Henry (Driver) and Ann (Cotilliard) fall madly in love shortly after meeting. It’s an unlikely pairing in that he is a stand-up comedian called “Ape God” and she is an opera singer. His routines are odd with a mixture of subjects that are meant to shock the audience, although there are always some who laugh. One of the first signs of the significance of his feelings are his many references to Ann’s popularity and that in her roles she often dies in the end. Very soon after their meeting, Ann is pregnant, and it looks like they will be happily making their way into a conventional family. The birth of the child is remarkable and funny, in a way, in that it is accompanied by the singing of the doctor and nurses…and Henry.
But things happen. Unusual things. And then more unusual things. We wonder if this romantic unit will manage to survive.
The actors are well cast, and Cotilliard has a beautiful, pure voice that is soothing when the action is rough. She is also a fine actor.
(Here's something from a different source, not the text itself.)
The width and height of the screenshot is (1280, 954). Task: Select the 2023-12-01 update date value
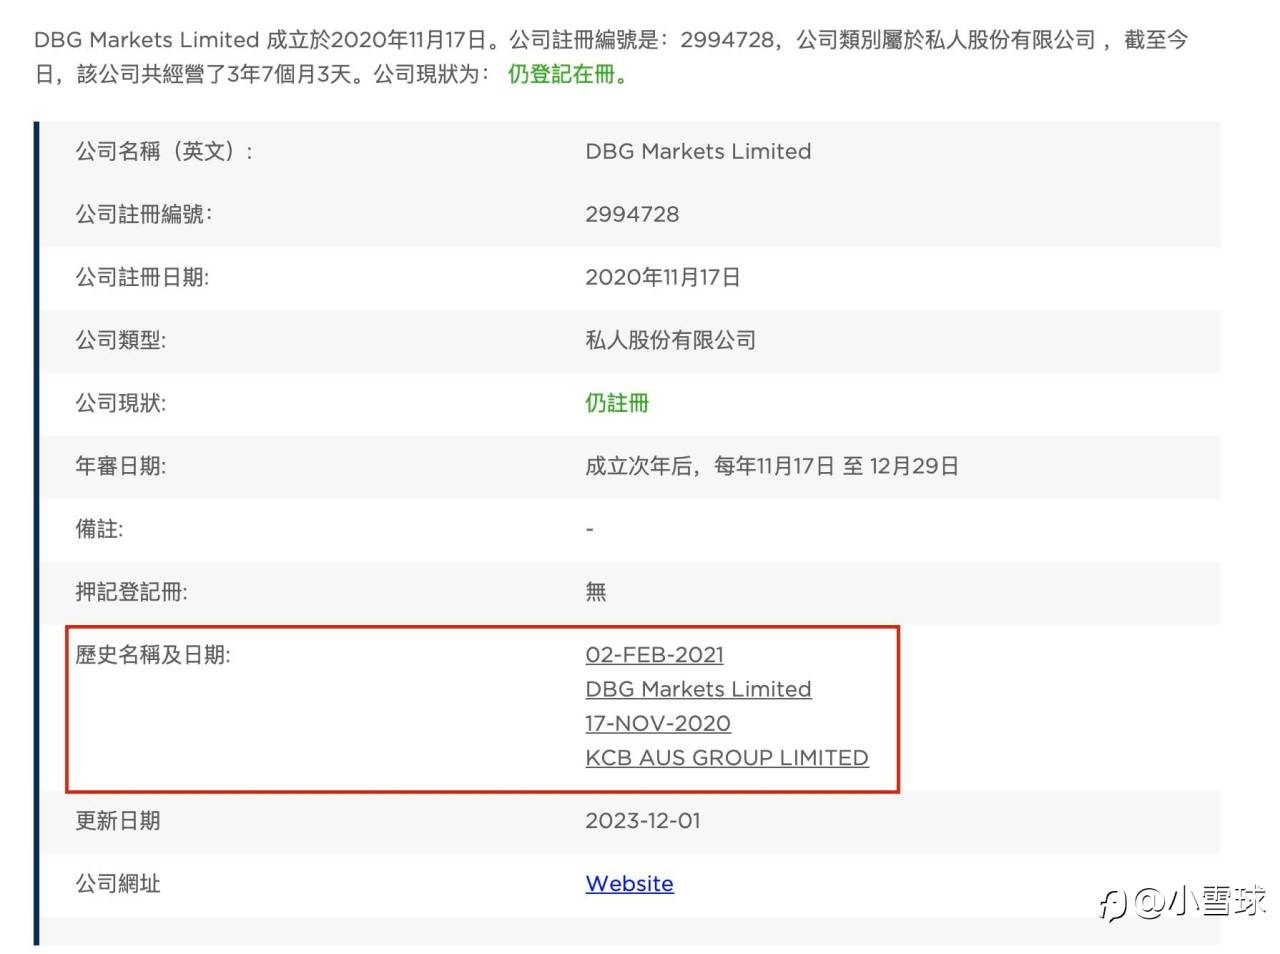click(x=643, y=821)
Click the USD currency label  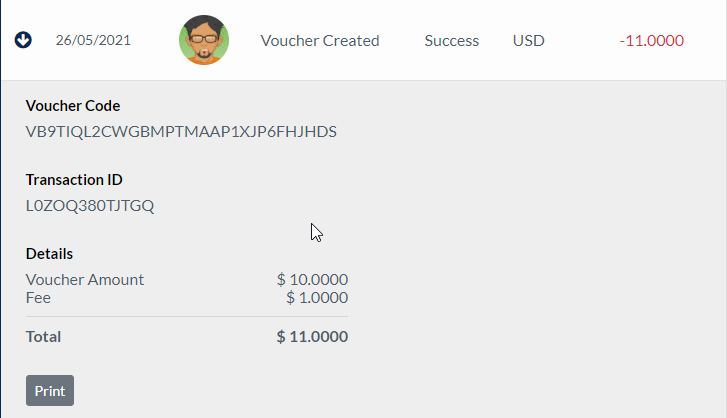[529, 41]
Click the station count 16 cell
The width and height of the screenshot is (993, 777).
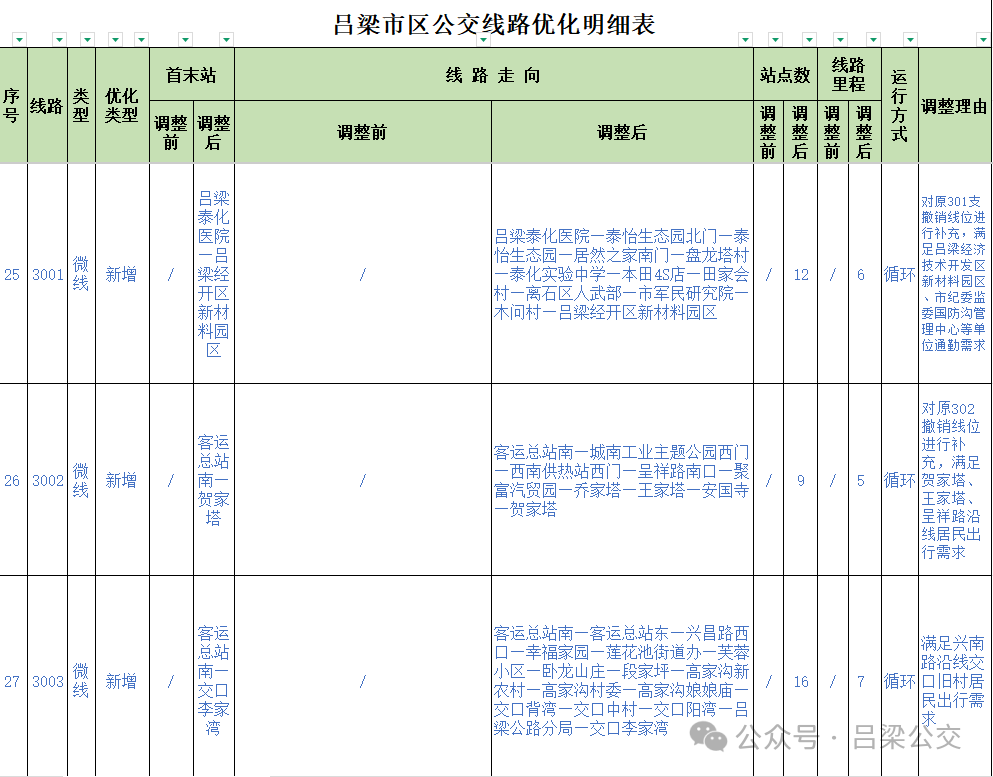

Adam Driver portrays his character in his usual convincing way; he is also a fine actor, and although it is clear he is not a trained singer, his voice is acceptable, using mostly a recitative style effectively.
The Sparks’ music is sometimes lyrical—especially when the chorus is commenting on the drama—pointed in its references, and droll at other times. Ron and Russell Mael have done a remarkable job in designing a plot with music that is full of surprises and suspense, along with the entertaining quirkiness. By the end, references made in the beginning make sense in retrospect, with life lessons learned.
Leos Carax (best known for Holy Motors) has taken the Sparks’ material and directed the production with sensitivity and an eye for timing and successfully producing an unconventional movie that, in the end, has substance. It is slow at times, and some editing and shortening would have improved it.
Annette is not a film for everyone, but for those of us appreciating the quirky and unusual, it quite satisfies.
An unlikely pairing of an opera singer with a droll comedian that somehow works.